Despite the evidence, many investment experts are unconvinced about the wisdom of selling in May.

"I'm very sceptical about these types of exercises and, if I had money to invest, I wouldn't hold off putting it into the markets, " says Robbie Kelleher, head of research at Davy Stockbrokers. "I'm not sure that you can easily project these trends into the future."

He warned that investors have plenty to lose by sitting on the fence, such as the bounce that normally occurs in the share price of Anglo Irish Bank immediately before and after the release of its fullyear results in early November. He also believes Ryanair could fly high over the summer as investors appreciate its ability to weather the oil crisis better than its higher-cost rivals.

In any event, Kelleher says investors who obeyed the sell-in-May rule in recent years would have regretted their decision.

The Iseq rose 16% between May and October last year, by 9% during 2004 and by 8% the summer before that.

So people who stayed out of the market would have lost a big chunk of the potential returns.

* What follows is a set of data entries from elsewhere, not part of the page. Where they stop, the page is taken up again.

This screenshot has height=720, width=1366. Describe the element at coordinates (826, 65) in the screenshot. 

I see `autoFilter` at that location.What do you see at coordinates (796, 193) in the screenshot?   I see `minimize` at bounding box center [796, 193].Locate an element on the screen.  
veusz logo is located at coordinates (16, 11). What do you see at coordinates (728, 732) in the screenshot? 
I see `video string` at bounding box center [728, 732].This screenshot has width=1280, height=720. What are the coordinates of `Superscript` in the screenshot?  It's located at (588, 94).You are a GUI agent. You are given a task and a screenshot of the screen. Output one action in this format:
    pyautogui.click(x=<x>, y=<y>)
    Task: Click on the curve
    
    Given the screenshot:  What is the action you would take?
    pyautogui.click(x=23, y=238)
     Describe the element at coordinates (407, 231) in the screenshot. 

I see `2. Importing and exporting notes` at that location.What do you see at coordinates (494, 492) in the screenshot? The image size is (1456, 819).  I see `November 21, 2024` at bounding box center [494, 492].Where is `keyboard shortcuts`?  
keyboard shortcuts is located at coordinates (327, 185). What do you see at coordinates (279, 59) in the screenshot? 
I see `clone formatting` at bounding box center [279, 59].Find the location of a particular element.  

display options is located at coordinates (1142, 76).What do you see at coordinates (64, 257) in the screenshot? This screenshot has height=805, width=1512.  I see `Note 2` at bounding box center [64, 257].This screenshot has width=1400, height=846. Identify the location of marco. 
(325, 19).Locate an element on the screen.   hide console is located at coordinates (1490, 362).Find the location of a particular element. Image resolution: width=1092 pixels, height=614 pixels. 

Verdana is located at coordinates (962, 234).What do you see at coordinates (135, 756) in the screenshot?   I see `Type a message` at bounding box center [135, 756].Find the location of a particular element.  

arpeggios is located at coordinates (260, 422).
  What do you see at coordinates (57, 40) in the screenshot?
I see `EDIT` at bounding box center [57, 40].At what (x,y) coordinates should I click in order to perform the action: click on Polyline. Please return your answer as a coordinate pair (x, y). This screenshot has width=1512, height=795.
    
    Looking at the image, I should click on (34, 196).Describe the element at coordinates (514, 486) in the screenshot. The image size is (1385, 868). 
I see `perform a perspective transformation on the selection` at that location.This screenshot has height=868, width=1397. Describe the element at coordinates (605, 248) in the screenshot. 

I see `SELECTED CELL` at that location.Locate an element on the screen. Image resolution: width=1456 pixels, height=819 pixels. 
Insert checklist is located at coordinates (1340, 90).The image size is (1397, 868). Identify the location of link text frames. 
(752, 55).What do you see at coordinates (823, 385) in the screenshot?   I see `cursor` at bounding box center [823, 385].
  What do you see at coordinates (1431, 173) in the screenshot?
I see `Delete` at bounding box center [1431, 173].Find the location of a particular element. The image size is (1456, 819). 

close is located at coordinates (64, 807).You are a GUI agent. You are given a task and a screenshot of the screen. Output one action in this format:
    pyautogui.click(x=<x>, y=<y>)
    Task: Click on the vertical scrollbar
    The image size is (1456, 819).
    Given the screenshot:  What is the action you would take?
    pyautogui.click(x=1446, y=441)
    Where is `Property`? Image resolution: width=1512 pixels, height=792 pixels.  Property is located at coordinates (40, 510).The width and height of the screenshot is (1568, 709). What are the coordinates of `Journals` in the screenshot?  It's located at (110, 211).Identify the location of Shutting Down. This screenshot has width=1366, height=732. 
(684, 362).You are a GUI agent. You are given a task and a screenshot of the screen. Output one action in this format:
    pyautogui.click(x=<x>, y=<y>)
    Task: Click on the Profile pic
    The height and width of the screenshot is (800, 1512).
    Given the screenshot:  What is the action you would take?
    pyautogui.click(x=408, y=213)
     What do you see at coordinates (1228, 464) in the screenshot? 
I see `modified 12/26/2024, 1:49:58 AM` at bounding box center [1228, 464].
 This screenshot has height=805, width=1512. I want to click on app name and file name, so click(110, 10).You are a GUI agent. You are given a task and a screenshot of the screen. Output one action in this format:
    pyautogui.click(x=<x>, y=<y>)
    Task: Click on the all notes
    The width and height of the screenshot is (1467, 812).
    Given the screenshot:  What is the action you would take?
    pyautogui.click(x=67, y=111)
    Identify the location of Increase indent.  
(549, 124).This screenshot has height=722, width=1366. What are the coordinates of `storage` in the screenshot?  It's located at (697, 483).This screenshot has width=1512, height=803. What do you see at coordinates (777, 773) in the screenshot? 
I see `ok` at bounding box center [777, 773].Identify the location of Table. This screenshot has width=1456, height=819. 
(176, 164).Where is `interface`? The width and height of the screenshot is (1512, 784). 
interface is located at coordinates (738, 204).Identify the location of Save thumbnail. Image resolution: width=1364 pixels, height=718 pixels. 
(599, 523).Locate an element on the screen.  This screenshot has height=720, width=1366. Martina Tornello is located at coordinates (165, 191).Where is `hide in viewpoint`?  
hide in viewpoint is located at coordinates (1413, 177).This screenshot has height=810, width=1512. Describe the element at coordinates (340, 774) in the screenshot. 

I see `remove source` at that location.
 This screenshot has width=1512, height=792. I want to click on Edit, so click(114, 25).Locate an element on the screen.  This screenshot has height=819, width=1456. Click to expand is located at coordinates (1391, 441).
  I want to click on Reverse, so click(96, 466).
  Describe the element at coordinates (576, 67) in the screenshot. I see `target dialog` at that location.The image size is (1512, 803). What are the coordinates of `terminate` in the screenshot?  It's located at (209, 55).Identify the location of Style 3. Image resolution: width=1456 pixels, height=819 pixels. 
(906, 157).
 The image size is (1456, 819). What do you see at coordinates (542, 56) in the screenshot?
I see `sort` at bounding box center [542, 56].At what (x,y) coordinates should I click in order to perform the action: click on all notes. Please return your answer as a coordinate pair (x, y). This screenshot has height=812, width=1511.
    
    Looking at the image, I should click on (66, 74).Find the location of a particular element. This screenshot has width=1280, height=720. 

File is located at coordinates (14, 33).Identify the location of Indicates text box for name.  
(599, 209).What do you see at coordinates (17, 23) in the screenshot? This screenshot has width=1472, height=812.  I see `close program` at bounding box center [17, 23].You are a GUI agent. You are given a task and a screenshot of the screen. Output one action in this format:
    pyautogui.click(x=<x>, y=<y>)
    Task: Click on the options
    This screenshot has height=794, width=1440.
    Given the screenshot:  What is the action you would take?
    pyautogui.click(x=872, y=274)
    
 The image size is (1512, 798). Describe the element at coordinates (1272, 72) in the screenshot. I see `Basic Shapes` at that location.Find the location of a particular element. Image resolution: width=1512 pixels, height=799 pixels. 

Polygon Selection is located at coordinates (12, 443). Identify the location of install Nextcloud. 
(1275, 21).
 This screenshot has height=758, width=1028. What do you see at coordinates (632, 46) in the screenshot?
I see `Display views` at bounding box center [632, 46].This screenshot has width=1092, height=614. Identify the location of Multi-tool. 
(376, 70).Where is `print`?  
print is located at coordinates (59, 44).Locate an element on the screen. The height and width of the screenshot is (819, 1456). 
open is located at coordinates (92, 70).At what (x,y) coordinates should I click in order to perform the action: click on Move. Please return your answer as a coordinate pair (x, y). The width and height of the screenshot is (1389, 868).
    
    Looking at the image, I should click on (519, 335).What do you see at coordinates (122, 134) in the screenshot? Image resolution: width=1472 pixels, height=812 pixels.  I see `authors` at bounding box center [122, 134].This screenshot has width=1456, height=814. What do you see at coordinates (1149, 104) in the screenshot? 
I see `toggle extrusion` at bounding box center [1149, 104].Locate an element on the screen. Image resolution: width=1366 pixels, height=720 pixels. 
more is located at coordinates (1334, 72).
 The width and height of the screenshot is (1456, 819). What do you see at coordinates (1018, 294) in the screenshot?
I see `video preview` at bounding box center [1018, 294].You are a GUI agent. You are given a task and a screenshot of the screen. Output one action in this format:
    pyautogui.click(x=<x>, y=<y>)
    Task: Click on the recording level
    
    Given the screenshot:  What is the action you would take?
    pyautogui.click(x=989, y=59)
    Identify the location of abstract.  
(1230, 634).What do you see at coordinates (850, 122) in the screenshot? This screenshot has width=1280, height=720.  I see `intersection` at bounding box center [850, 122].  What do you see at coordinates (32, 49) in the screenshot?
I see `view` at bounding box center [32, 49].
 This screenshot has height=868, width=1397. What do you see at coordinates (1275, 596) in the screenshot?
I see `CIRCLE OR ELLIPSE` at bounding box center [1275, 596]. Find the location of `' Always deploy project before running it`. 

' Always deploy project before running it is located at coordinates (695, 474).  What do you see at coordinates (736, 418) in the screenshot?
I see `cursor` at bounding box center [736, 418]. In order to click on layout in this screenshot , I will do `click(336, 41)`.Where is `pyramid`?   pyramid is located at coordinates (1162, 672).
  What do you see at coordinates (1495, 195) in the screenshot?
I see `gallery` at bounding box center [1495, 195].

Eugene Kiernan, head of multi-manager funds at AIB Investment Managers, believes investors should be careful in how they handle statistics. The numbercrunchers need lots of data on their side to give any validity to the sell-in-May rule. But long-term averages can mask a lot of short-term swings in the opposite direction.

"Long-term averages will never determine what you should be doing in the here and now, " Kiernan says. "It is possible that small differences get compounded when you're looking at data over a long period of time so that, yearon-year, small percentage differences can start looking statistically significant."

Nevertheless, he accepts that there are commonsense reasons for a summertime lull. "You'd normally expect the summer to be quiet and activity does tend to fall off, " says Kiernan. "But it would be a risky proposition to use this as your investment strategy."